LMAA’s in-depth spotlight on shipping contracts

The London Maritime Arbitrators Association and the Hong Kong Branch of the Institute of Chartered Shipbrokers together organized a webinar - ‘Is there more to a contract than meets the eye?’ on 8th April. The webinar considered when and in which ways terms may be implied into shipping contracts and "The principles of implied terms under English law”.

Welcoming the participants, Clive Aston, LMAA Arbitrator, Past President LMAA introduced Mr Jagmeet Makkar, Arbitrator, Chair-ICS HK,  who is teaching under the banner skills plus and he spoke about making commercial practitioners aware of the implied terms and their possible implications.

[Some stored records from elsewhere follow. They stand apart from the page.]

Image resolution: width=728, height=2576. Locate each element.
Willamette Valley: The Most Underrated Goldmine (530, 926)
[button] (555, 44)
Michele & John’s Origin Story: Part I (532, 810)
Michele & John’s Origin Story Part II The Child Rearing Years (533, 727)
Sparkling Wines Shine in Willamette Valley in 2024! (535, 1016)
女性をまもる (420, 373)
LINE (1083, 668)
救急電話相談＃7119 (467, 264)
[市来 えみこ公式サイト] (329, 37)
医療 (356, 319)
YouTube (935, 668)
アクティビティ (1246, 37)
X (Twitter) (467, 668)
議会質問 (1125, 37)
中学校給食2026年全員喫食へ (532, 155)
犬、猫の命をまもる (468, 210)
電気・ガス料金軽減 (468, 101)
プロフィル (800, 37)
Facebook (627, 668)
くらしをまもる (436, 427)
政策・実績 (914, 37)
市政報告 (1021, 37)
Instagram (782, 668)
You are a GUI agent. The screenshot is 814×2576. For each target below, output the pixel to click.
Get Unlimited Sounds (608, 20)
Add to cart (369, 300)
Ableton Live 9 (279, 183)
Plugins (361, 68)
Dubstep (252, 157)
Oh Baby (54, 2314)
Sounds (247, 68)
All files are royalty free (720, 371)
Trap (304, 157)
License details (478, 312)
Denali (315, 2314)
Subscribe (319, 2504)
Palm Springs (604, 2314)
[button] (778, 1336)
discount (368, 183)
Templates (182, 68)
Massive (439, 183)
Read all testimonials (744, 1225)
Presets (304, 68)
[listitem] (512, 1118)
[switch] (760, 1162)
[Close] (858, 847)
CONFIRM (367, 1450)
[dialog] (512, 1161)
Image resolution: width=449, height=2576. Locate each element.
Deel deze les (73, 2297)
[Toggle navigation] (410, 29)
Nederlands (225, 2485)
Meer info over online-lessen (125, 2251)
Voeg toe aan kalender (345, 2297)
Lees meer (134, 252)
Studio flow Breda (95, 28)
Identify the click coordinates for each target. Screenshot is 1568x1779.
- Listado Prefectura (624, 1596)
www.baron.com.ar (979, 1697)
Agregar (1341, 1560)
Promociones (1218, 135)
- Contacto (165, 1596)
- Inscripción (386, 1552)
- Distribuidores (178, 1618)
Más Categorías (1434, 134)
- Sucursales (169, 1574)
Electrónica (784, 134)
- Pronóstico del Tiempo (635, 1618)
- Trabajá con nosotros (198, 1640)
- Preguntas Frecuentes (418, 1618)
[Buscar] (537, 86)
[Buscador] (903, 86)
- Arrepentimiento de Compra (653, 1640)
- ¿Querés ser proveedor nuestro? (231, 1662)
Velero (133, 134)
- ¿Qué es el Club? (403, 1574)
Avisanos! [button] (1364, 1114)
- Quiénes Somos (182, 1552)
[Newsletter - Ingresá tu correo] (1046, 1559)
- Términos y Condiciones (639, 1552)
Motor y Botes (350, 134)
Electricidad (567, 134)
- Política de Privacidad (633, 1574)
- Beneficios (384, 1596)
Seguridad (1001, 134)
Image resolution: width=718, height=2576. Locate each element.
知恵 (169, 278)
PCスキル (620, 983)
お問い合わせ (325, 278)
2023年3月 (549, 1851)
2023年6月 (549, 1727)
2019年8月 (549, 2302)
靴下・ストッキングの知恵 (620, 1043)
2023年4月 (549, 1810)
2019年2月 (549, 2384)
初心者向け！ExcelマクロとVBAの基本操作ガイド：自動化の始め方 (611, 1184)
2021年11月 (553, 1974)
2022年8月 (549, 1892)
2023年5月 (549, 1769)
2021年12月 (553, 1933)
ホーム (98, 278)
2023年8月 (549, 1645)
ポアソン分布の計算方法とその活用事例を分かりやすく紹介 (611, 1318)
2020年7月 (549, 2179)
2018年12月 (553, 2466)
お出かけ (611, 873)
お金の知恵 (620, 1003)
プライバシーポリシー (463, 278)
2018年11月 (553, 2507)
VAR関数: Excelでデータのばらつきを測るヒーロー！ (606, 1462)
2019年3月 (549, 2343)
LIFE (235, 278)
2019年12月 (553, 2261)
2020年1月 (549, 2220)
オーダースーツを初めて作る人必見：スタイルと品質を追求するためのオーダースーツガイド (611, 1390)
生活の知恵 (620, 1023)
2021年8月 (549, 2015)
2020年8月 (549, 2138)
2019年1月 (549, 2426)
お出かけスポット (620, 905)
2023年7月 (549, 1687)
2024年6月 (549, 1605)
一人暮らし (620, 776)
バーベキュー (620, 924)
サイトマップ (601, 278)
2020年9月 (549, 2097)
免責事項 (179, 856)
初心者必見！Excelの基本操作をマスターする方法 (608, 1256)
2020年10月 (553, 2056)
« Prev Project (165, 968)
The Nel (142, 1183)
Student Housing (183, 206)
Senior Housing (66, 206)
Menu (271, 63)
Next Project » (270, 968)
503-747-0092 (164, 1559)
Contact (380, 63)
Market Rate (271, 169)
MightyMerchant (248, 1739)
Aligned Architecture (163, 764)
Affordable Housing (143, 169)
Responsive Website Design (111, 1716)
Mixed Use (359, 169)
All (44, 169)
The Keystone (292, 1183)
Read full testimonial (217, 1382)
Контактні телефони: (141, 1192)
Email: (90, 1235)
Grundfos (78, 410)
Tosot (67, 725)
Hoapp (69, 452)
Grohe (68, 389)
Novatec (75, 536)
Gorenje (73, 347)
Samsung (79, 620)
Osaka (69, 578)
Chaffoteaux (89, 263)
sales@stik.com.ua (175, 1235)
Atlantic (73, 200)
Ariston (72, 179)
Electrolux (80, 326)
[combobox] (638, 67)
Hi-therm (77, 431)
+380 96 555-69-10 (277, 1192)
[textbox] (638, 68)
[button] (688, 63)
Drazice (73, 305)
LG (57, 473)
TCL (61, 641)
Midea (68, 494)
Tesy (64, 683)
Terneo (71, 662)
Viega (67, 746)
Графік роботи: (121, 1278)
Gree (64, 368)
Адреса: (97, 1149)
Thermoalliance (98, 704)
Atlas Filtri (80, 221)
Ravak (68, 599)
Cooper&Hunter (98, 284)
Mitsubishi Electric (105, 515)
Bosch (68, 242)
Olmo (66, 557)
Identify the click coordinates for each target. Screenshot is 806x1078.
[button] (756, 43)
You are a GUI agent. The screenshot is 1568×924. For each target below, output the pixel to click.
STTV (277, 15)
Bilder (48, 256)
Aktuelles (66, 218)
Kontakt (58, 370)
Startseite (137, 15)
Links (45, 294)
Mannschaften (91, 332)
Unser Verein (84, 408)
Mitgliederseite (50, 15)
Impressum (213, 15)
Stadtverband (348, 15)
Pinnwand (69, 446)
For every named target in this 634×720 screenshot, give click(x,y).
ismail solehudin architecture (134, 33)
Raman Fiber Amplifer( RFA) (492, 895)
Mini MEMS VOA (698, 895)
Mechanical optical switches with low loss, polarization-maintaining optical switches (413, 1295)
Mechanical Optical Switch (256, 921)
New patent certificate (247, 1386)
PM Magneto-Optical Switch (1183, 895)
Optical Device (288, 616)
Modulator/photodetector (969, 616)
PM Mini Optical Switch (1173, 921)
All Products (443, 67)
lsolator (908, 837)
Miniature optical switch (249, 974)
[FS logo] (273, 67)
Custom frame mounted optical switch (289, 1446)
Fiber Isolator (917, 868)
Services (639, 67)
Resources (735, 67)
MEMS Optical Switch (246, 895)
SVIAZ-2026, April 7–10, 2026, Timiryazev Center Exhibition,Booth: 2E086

Mr Nevil Phillips, Barrister and International Arbitrator, Quardrant Chambers, London emphasized on modern law its terms and implications. “We need to understand properly the law on implied terms was and we appreciate that the modern law is the restatement of that, but perhaps with greater emphasis on the forensic process,” said Mr Philips

On cost impact not having understanding the contract, Mr Punit Oza, Executive Director, SCMA and Vice Chairman, ICS Singapore branch stated, “The level of understanding of implied terms within the industry is abysmal. People need to be aware of what is in the contract, but more than that they need to know what is not in the contract.” He majorly concentrated on commercial side of the contract.

Ms Elizabeth Sloane, FCIArb FMIArB MHKMAG, opined, “When we think of a shipping contract and legislation that might be implied from a commercial perspective, operationally you might not on the ground necessarily have the sale of goods act.”

“But bunkers and ships will be bought and sold like any other goods, so we do need to look at it, when we are considering what terms might be implied,” she added.

Mr Makkar raised a question to Mr Arthur Bowring, MH, President – Hong Kong Maritime Arbitration group, FICS, about how are the commercial negotiators and practitioners have that confidence level they would have to negotiate and enter into a contract? “People agree to large terms because it is safe, they do not have to think about the clauses in the contract,” answered Mr Bowring.

The panellists addressed the legal aspects of cases implying terms in shipping contracts context which among others, included a discussion on the Union Power and Res Cogitans. The implications of such decisions in a broader sense for various maritime contracts and resulting changes, if any, made to the existing standard forms.

The webinar also sought to answer “do commercial practitioners need to know and appreciate the obligations flowing from the implied terms” and thus the parties may consider contracting in or out of such implied terms to the extent that such exclusion can legally be made.